The Mexican electronic underground exists, for the most part, online. Over the past few years, a wealth of netlabels—digital-only record labels—have built a legitimate scene in their own right. According to Edgar Mota, who produces under the moniker Fonobisa, this trend is mostly rooted in necessity. “You only need to invest time, and nothing else,” he says, adding that the high costs of printing are a prohibitive factor in publishing physical releases.

“I don’t know people who can afford to press 300 vinyl records,” says Durant, who co-founded the IMPT netlabel. Durant’s approach, like that of many of his contemporaries, is centered on building a local scene with the means he has at his disposal. “If you don’t like what there is, you do it yourself,” he says.

Netlabels may be the cheapest, most sustainable option for a lot of Mexican producers, but it also yields dividends when it comes to creativity. The flexibility of digital-only production often serves as a catalyst for building fresh aesthetics and forging communities of like-minded musicians. As Durant says, “We started the label because we were in a very disheartening place, in terms of developing our aesthetic. We felt that none of what we heard represented our city [Mexico City]. Instead, we started a party and made it more real.”

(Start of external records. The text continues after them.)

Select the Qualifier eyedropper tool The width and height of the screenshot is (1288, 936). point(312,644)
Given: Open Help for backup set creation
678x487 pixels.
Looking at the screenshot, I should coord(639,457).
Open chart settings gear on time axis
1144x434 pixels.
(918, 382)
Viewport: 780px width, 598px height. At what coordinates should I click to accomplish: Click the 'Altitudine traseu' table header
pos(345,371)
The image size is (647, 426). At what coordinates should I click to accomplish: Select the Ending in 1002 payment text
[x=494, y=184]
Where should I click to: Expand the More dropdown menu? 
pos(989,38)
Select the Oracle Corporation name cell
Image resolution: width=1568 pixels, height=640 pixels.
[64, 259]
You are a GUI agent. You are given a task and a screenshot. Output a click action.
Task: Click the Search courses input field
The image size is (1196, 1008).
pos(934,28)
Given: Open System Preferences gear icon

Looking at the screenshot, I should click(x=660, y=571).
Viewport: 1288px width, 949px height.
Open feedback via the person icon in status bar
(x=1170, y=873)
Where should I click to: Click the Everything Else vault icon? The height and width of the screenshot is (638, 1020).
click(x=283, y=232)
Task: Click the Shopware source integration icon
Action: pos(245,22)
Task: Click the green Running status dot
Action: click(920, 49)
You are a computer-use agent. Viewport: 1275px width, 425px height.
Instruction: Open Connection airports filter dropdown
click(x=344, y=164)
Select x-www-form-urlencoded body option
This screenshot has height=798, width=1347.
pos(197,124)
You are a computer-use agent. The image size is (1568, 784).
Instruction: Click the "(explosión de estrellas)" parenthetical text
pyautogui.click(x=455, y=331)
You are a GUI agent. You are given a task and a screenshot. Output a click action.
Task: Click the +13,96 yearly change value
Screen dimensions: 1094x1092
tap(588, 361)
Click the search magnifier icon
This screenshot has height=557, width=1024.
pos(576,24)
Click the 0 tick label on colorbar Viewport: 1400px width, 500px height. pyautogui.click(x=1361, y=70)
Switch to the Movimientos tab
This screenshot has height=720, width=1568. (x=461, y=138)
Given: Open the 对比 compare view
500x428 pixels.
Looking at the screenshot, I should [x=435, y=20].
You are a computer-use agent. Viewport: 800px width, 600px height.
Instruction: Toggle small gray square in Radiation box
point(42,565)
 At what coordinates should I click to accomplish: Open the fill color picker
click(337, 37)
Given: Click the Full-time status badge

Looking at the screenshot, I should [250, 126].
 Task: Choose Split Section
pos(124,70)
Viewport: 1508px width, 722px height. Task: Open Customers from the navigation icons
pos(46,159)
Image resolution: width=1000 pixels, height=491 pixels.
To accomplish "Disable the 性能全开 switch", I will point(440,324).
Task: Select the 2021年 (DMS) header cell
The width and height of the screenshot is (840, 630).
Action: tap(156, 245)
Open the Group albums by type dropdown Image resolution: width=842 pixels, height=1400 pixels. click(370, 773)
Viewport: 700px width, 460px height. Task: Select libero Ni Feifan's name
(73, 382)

The artists and labels on this list are almost exclusively situated in the digital realm. Many of them occasionally overlap in the way of collaborations, remixes, and mutual influence. They’re rhizomatic, often working from the fringes of the mainstream music scene. A lot of them also exist beyond Mexico City, in states like Chihuahua, Nuevo León, and Jalisco. They have some of the most unique visions in the current spectrum of Mexican electronic music, precisely because they’ve opted to work from the margins, and have been mostly absent from the billings of mainstream festivals like EDC Mexico, Vive Latino, and Wish Outdoor. Though musically diverse, all are bound by a DIY ethos that’s flourished in the face of a challenging musical landscape.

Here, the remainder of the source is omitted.